Слепая судьба - страница 2



– Чушь! Чушь! Чушь! Я не нуждаюсь в друзьях, а быструю смерть от руки воина ещё надо заслужить, а этот червяк – личинка крестьянина, а возможно, просто сбежавший раб. Вырвите ему язык и выжгите глаза, чтоб не повадно было отрывать свой взгляд от земли и смотреть на великих.

Ши Юн взвыл и попытался уползти, но его подхватили под руки и потащили в сарай. Это был день, когда он последний раз видел небо и горы, последний, когда он мог звать на помощь маму, забыв, что она мертва.

Всё, что он помнил потом, это только бесконечная боль, вкручивающийся в голову огненный шип, лишающий разума. Вкус крови и запах палёного мяса. Чернота вокруг, которая будет с ним ещё очень долго, чужие грубые руки, волокущие его куда-то. Смех мальчишки, царапающий душу. Ши Юн потерял сознание и очнулся, когда ощутил прикосновение ледяных рук догнавшей его смерти.

Воспоминания десятилетней давности Ши Юна прервало лёгкое движение рядом, он почувствовал запах орхидеи. Юн повернулся к подошедшей Ван Лин.

– Никогда не поймёшь, спишь ты или медитируешь. Нам пора уходить, я приготовила тебе одежду, иди переоденься.

Юн помотал головой и поднялся, ему никогда не удавалось поговорить с Ван Лин спокойно.

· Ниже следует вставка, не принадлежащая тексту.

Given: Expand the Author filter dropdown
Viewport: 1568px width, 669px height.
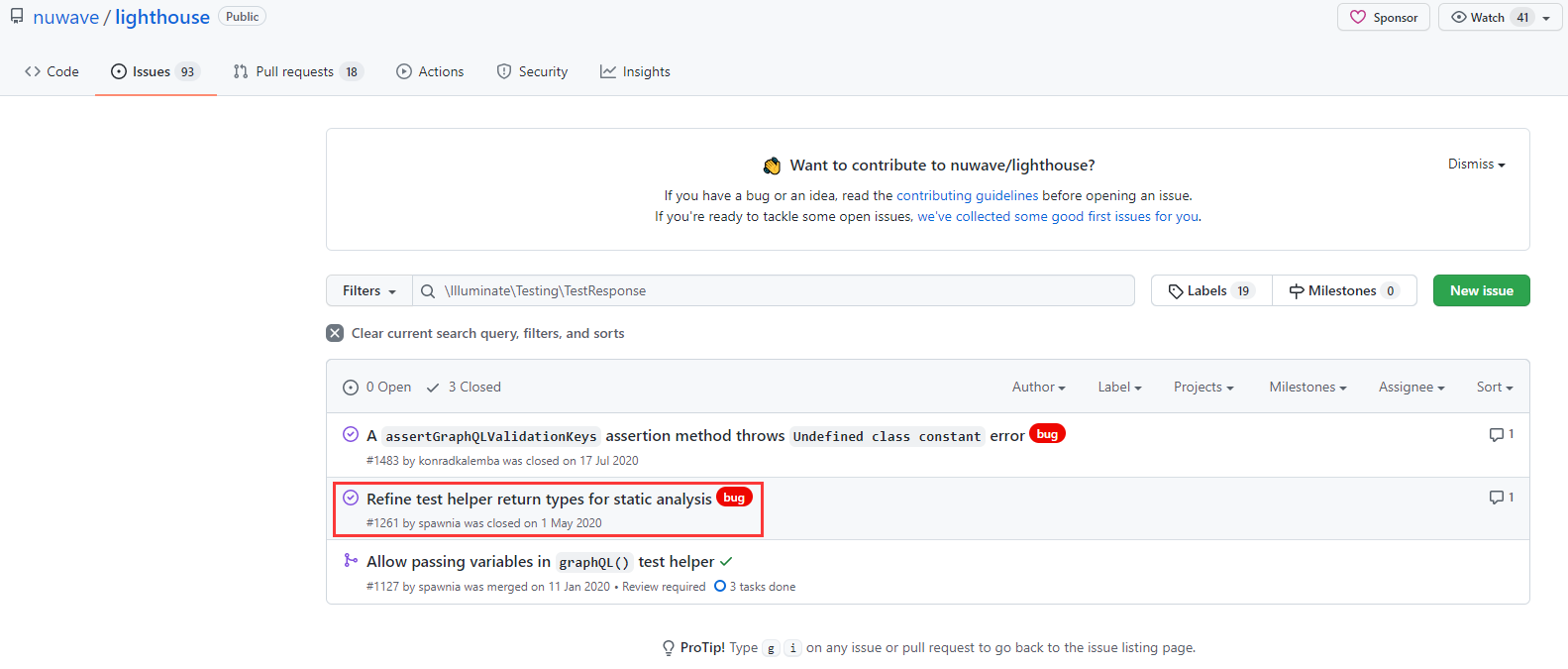Looking at the screenshot, I should tap(1038, 388).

Её нрав не удавалось усмирить даже учителю. От неё всегда было больше шума, чем от молодой бамбуковой палки в костре, вот и сейчас он почувствовал первые истеричные нотки в её голосе.

– Ты что, глухой? Иди переоденься!

Ши Юн вздохнул и вынул из-за пояса кисть для письма. Лёгким росчерком он написал в воздухе:

«Я не надену в дорогу белую одежду».

Это был один из первых навыков, что учитель заставил его освоить: писать видимые иероглифы своей ци. У Ши Юна долго ничего не получалось, пока учитель не догадался дать ему в руку кисть для письма. Писать кистью было дольше, чем вызывать иероглифы сразу, но так проще поверить, что он написал знаки, видимые и для остальных.

– У нас траур! Траур, ты понимаешь, балда? Да и как ты понял, что одежда белая? Слепой крот видит больше, чем ты, – повысив голос, продолжила Ван Лин.

«Я ношу траур в себе, а не на себе. Я касаюсь руками белого и слышу грустную мелодию».

– Как же вы любите с учителем пафосные речи. Знаю, почему ты не хочешь надевать белое, ты грязнуля. Не пройдёшь и ли по дороге, как всё выпачкаешь. Как хочешь, но я буду носить траур до тех пор, пока горы не станут мягче облаков. Учитель был мне как отец, больше, чем отец, потому как другого отца я не знала.

«Я думал, твой отец лис Ногицунэ, подложивший своего ребёнка учителю на порог».

Кажется, шутка оказалась лишней, резкая волна воздуха, и перед лицом Юна просвистел клинок.

– Укус собаки!

Пришлось уворачиваться, второй клинок успел задеть повязку, прикрывающую лицо, рассекая шёлк. В нос ударили сотни запахов: сосновый дух, разогретый солнцем мох на камнях, запах прелых кленовых листьев, шерсти землероек, поселившихся у ворот храма, и множество других, которыми был наполнен тёплый осенний день в горах. Голова немного закружилась, как всегда бывало, когда Ши Юн переключался со слуха на обоняние.

– Ах ты, неблагодарный выродок! Когда я тащила тебя в дом учителя, не знала, что спасаю мерзкого подкидыша. Хи-хи!

Ещё один удар чуть не разрезал пояс, с этим пора было заканчивать, и Юн обратился к ветру.

– Удар копытом!

Зашелестели листья, и тугой смерч отбросил разбушевавшуюся Ван Лин. Ши Юн достал из рукава длинную ленту, и ветер, подхватив её, обмотал вокруг Лин. Не успела она разрезать оковы, как Ши дёрнул за концы, туго затягивая ленту вокруг её тела, намертво прижимая руки к бокам.